----- Task input

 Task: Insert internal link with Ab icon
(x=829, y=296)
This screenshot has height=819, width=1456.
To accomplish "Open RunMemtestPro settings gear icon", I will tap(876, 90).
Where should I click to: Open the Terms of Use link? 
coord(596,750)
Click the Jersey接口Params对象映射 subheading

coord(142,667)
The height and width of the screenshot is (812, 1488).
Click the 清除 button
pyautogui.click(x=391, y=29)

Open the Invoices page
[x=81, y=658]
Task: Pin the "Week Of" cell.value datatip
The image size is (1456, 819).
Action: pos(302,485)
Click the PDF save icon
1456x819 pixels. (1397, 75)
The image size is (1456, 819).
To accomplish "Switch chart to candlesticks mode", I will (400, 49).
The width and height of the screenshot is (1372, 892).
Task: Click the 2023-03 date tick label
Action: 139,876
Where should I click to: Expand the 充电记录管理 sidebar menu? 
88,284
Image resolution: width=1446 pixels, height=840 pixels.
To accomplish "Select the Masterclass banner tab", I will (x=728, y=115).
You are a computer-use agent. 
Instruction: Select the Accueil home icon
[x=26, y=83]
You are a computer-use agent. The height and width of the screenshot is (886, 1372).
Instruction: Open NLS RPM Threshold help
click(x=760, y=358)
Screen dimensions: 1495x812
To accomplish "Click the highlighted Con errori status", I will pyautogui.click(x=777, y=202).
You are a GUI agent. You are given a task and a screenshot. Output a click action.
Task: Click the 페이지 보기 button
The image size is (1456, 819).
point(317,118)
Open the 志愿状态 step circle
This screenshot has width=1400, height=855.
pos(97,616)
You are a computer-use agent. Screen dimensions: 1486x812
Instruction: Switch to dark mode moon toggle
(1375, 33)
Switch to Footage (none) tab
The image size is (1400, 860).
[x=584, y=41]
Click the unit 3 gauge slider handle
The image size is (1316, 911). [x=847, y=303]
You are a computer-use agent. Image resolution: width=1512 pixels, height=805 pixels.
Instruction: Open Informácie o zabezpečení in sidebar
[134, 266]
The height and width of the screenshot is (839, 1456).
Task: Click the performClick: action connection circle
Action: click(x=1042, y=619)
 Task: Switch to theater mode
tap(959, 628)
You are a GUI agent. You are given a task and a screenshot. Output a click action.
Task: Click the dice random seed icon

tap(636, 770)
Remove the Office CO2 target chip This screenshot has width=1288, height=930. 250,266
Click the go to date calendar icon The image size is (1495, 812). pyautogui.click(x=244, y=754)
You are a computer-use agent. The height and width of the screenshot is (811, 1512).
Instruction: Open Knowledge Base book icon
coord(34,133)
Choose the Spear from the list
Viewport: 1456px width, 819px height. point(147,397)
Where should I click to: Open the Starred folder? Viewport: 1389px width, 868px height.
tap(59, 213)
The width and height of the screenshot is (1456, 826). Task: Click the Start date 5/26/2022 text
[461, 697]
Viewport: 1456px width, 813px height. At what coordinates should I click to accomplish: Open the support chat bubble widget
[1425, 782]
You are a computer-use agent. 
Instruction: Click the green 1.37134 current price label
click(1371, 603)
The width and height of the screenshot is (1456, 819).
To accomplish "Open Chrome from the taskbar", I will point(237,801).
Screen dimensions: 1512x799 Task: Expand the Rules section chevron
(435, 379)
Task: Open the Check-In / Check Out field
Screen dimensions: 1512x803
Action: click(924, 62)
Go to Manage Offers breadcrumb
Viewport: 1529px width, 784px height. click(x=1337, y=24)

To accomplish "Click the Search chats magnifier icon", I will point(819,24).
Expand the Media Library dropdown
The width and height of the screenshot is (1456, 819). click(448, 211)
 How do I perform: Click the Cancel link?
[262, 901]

----------

Problem -> Copy every line of the data that holds the string "resolution".

Answer box ->
Image resolution: width=1446 pixels, height=840 pixels.
You are a computer-use agent. Image resolution: width=1512 pixels, height=805 pixels.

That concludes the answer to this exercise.